The International Organization for Migration (IOM)  has released a new synthetic dataset on human trafficking, made possible by technology developed in partnership with Microsoft Research.

The dataset represents the largest collection of primary human trafficking case data ever made available to the public, while enabling strong privacy guarantees that preserve the anonymity and safety of victims and survivors.

The downloadable Global Synthetic Dataset has been released through the Counter Trafficking Data Collaborative (CTDC) – the first global data portal on human trafficking – and represents data from over 156 000 victims and survivors of trafficking across 189 countries and territories (where victims were first identified and supported).

It provides first-hand, critical information on the socio-demographic profile of victims, types of exploitation, and the trafficking process, including means of control used on victims – all of which is vital information needed to better assist survivors and prosecute perpetrators.

The new technology has enabled CTDC to share more data and allow more effective research to be conducted while protecting privacy and civil liberties. Access to additional attributes of victim case records will enable stakeholders to develop a more comprehensive understanding of this crime and the needs of survivors.

“Making data on human trafficking widely available to stakeholders in a safe manner is crucial to develop evidence-based responses,” says Harry Cook, programme co-ordinator in IOM’s migration protection and assistance division.

“Administrative data on identified cases of human trafficking represent one of the main sources of data available but such information is highly sensitive. IOM has been delighted to work with Microsoft Research over the past two years to make progress on the critical challenge of sharing such data for analysis while protecting the safety and privacy of victims.”

Microsoft Research has worked with IOM to develop a new algorithm to derive “synthetic data” from CTDC’s sensitive victim case data. Rather than systematically redacting cases, which results in a substantial amount of data being suppressed, the algorithm generates a synthetic dataset that accurately preserves the statistical properties and relationships in the original data.

However, the records of the synthetic dataset no longer correspond to actual individuals and each is constructed entirely from common attribute combinations.

This means that none of the attribute combinations in the synthetic dataset can be linked to distinctive individuals (or even small groups of distinctive individuals) in the sensitive dataset, or world at large.

Representative data on all of CTDC’s victim of trafficking cases are now available as a downloadable data file thanks to the new algorithm.

“Creating a simple process for privacy-preserving data sharing has the potential to coordinate and amplify the efforts of anti-trafficking organisations around the world,” says Darren Edge, director of societal resilience at Microsoft Research and project lead.

“We are grateful to IOM for our deep partnership in developing a new approach to data sharing that is grounded in the needs of the anti-trafficking community. By protecting the privacy and safety of victims with synthetic data, and empowering policymakers to view, explore, and make sense of data through rich interactive dashboards, we are showing one of the many ways in which research and technology can support the global fight against human trafficking.”

IOM and Microsoft Research began working together in July 2019 as part of the accelerator programme of the Tech Against Trafficking coalition.

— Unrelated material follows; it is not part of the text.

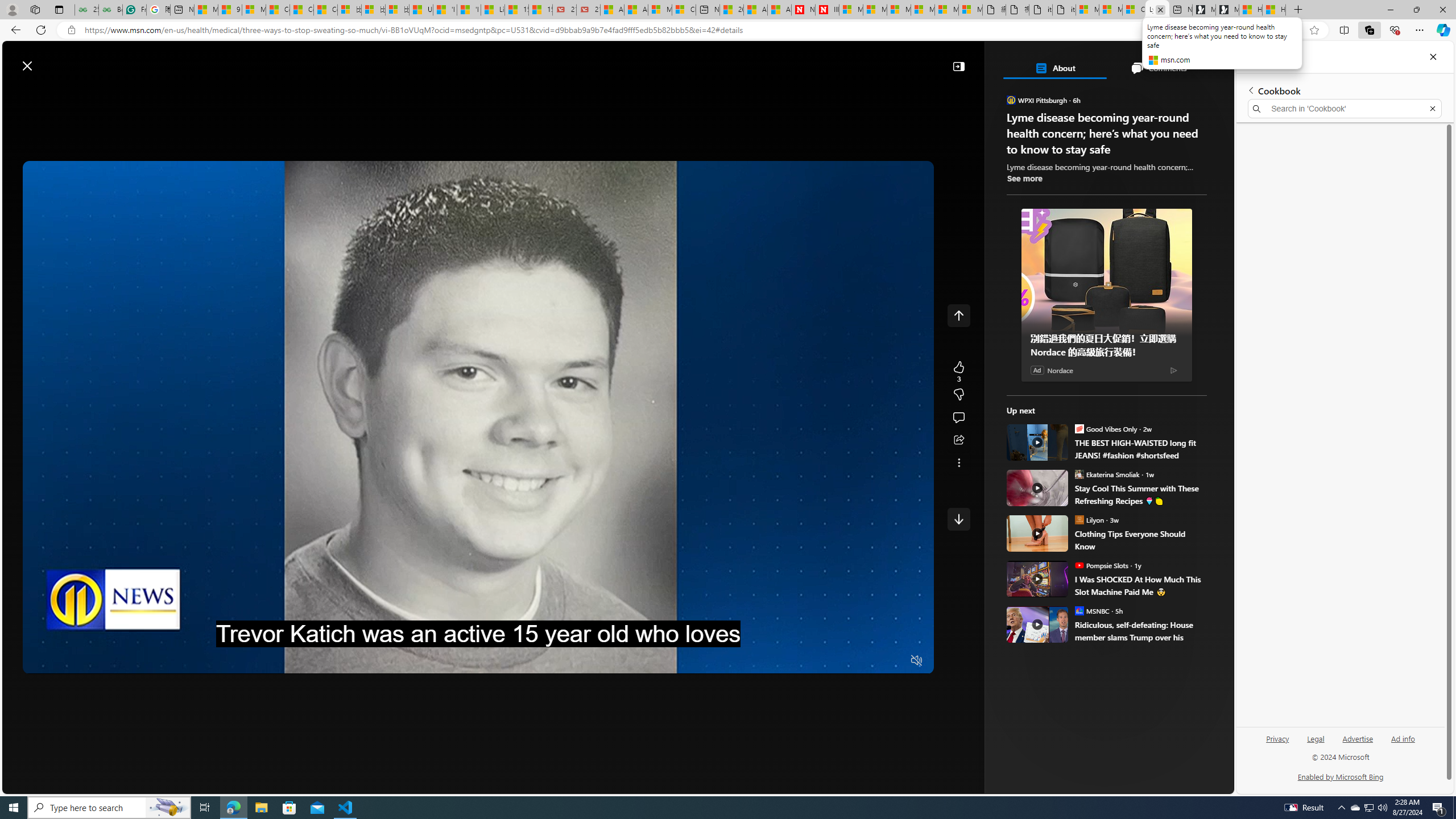  I want to click on 'Back to list of collections', so click(1250, 90).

The new privacy-preserving synthetic data solution, developed at Microsoft Research in the Python programming language, is also being made freely available via GitHub.

IOM aims to share the new technique with counter-trafficking organisations worldwide as part of a wider programme to improve the production of data and evidence on human trafficking.

This includes establishing new international standards and guidance to support governments in producing high-quality administrative data, in partnership with the UN Office on Drugs and Crime, and a package of data standards and information management tools for frontline counter-trafficking agencies.

By making this information openly and safely available, IOM and Microsoft hope to ensure the voices of victims and survivors are heard and protected while empowering governments and other stakeholders to take progressive action to end this crime.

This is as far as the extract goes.